Concerted efforts at stimulating the economy by the ECB, appears to be paying off.
As per the results of a survey, manufacturing activity in the Eurozone hit its all-time high in November this year.
The development could be a welcome sign to policy makers at the European Central Bank (ECB) who are expected to announce a continuation of their asset purchase program when they meet sometime next week.
According to IHS Markit’s final manufacturing Purchasing Managers’ Index, the euro zone gave its highest ever reading since January 2014 and stood at 53.7.
Anything above 50 indicates growth.
However, a sub-index which measures factory output dipped slightly from 54.6 to 54.1.

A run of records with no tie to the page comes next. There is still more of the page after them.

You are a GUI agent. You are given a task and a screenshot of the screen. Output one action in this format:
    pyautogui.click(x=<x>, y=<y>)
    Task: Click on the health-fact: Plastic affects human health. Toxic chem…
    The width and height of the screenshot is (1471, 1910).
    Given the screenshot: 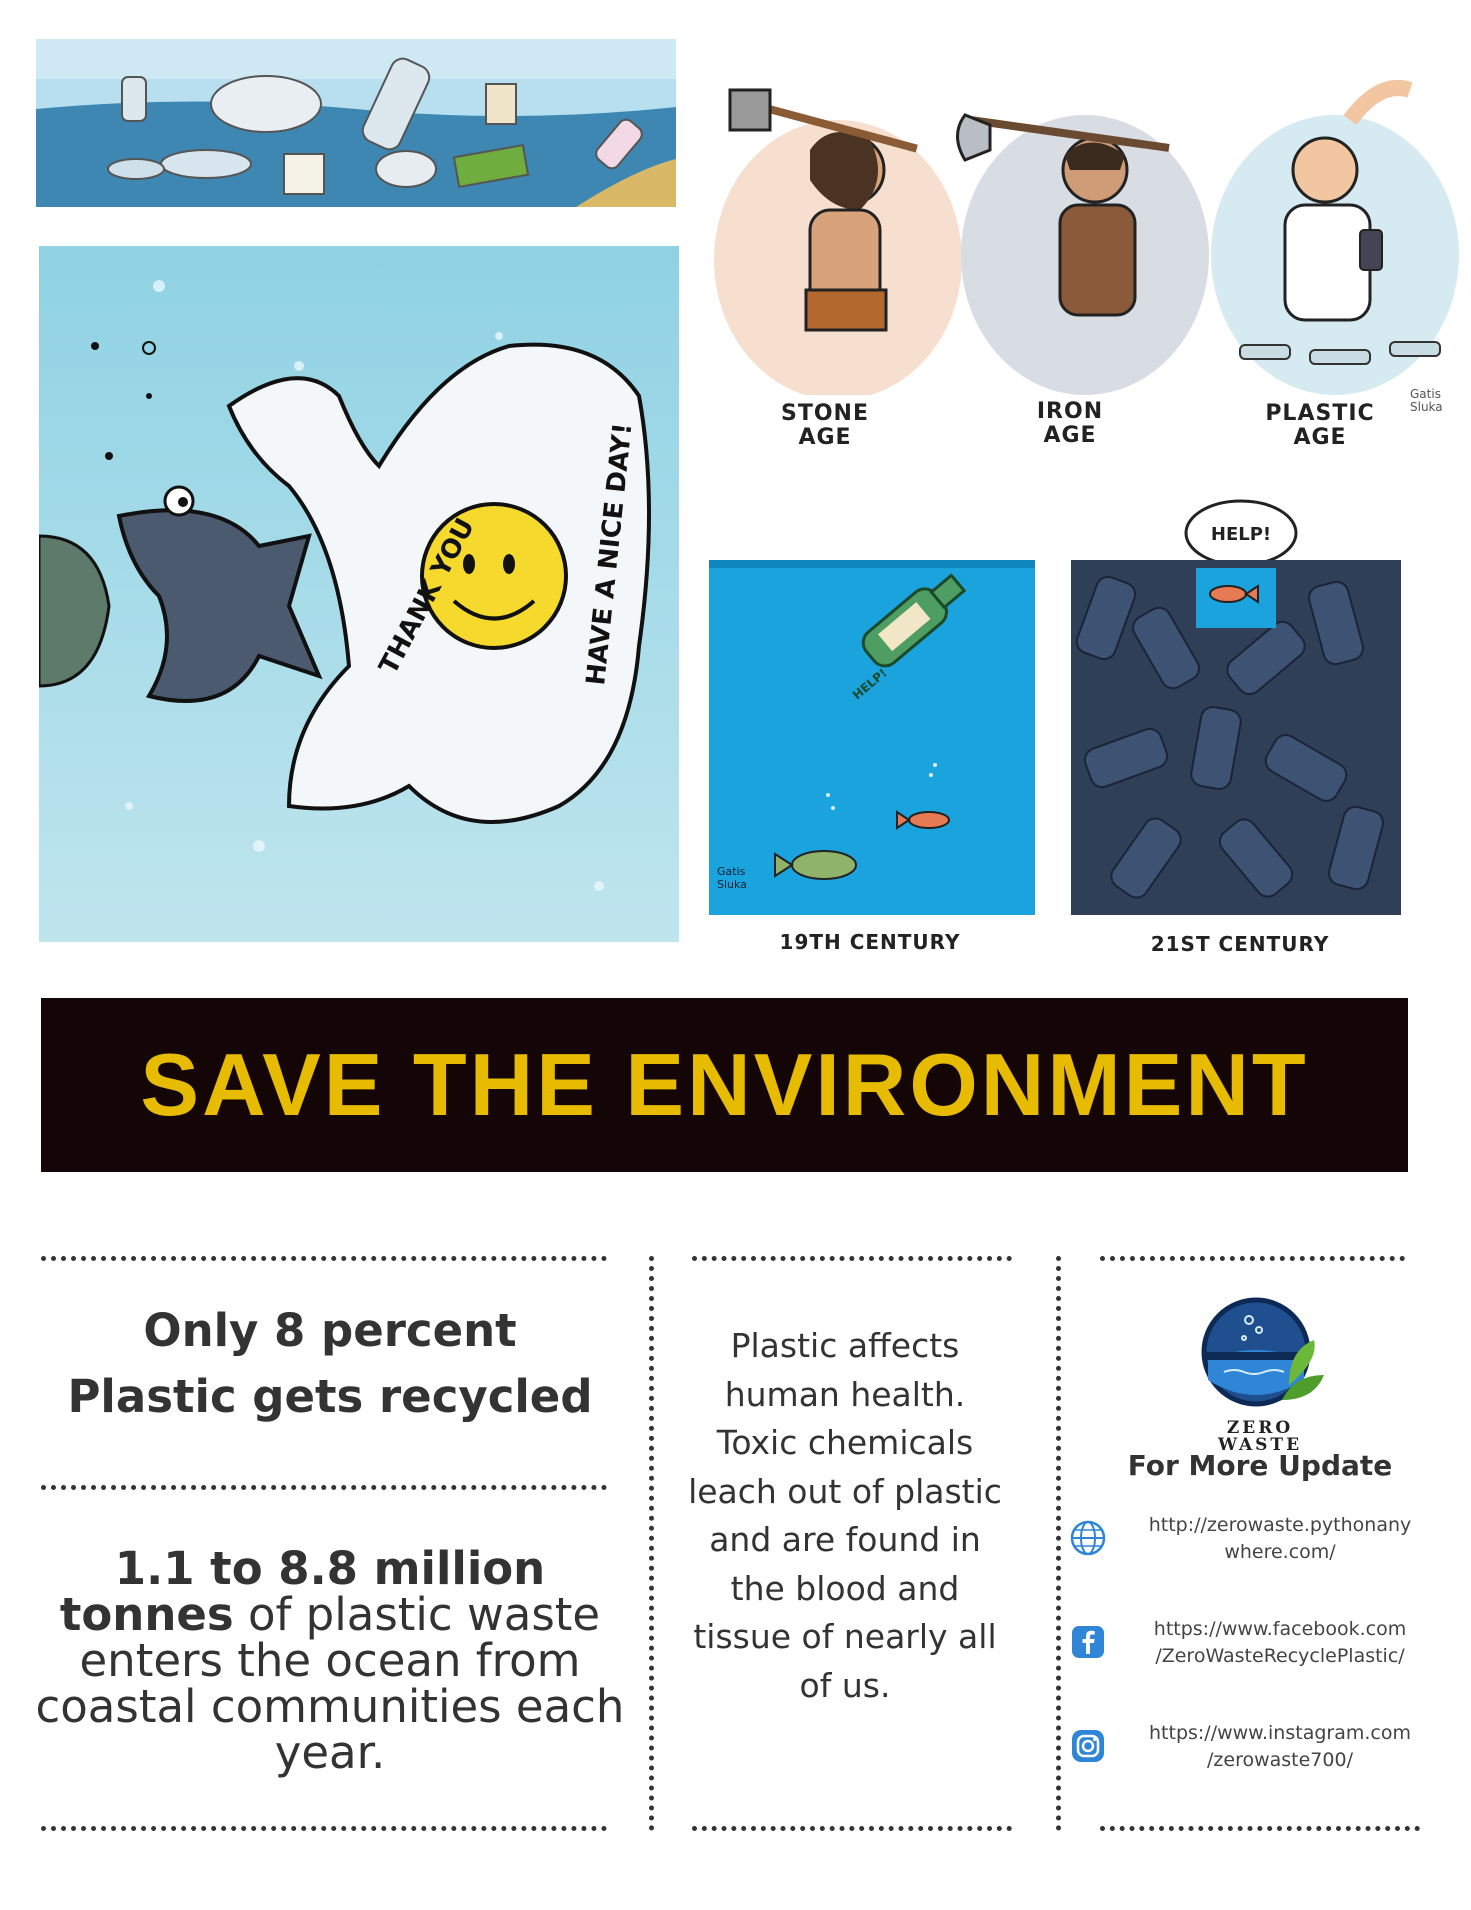 What is the action you would take?
    pyautogui.click(x=845, y=1516)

“The November survey provided firm evidence that the weaker euro is providing a meaningful stimulus to manufacturing,” said Chris Williamson, chief business economist at IHS Markit.
“While the ECB looks poised to extend its quantitative easing program at its December meeting, the upturn in growth and inflationary pressures will further fuel talk of whether we could see the ECB start tapering its asset purchases next year.”
In a sign that the ECB’s economic stimulus is working, inflation in the Euro zone has inched up by a tenth of a percentage point in November.
For the first time in a year, consumer prices have risen by 0.6%. However, it is still below the ECB’s target of 2%.